各局は今回の件を受けて、「内部調査」を始めた。1月21日にまず日本テレビが調査を始めると表明、翌22日にはテレビ朝日はすでに調査をおこなったと発表した。続いて、TBSやテレビ東京も「遅れてはならぬ」とばかりに調査の実施を公表した。
この迅速な対応は評価したい。だが、同時に感じたのは、相変わらず「横並び主義」は健在だということだ。この「横並び主義」については、私が常々、警鐘を鳴らしている。
どこかが始めれば、安心して一斉に始める。どこかがやらないと、自分からはやろうとしない。それは、「ジャニーズ性加害問題」や「松本人志性加害疑惑」の際にも繰り返された。今回も、他局が中居氏の番組降板を決めたら自分の局も出演停止にしたが、その「理由」についてはまったく何も述べられていない。まったく変わっていないのだ。過去の「教訓」が生かされていない。
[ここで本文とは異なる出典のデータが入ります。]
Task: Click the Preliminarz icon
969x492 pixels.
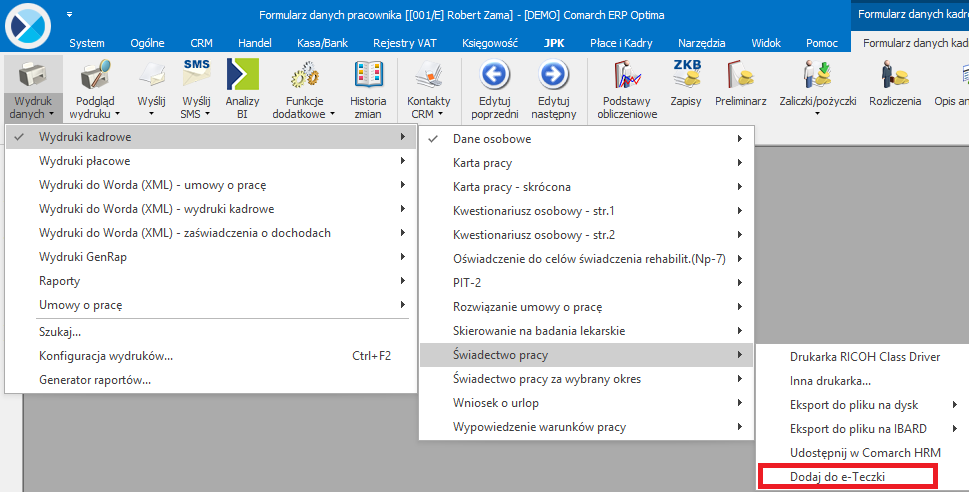Action: (741, 77)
そもそも、中居氏の疑惑に関してはいまだ真偽が明らかにされていないのだから、それぞれの局の判断や理由が示されるべきではないのか。本人が承諾するかどうかはさて置き、「うちは本人に真相を話してもらいたいので、出てもらう」という局があってもいいはずだ。
「ヒト」をないがしろにしたテレビの試練
今回の問題はフジだけのものではない。制作会社や芸能事務所へのしわ寄せも、その先には他局への余波が待っている。例えば、フジと他局の両方で番組を作っている制作会社がつぶれたら、他局の番組にも支障が出る。
フジで取り損なった出演者のギャラは、他局に上乗せされるかもしれない。すべてのテレビ局がそういった影響を考えるべきだ。「フジは大変だね」と他人事のように思っていないか。そういった自らへの問いかけが必要だ。こういった「他人事感覚」や前述した「横並び主義」、そして「隠蔽体質」。以上の3つが、テレビメディアを衰退させる要因であると指摘したい。
フジだけでなく、テレビ業界全体が一丸となって「これらをなくしていこう」という意識がいま、必要なのではないか。
また、本論で主張した「ヒト・モノ・カネ」という順番で経営が健全におこなわれているかということに関しても、考えていかなければならない。過剰な「マネタイズ」は「ヒト」の士気を失わせ、「モノ」を劣化させる。大切なのは、現場も経営陣も共にこれらの難題に挑んでいくということだ。現場と経営陣が「断絶」している暇などない。
今回のフジテレビの問題は、すべてのテレビ局、すべてのテレビに関わる人に与えられた「試練」なのだ。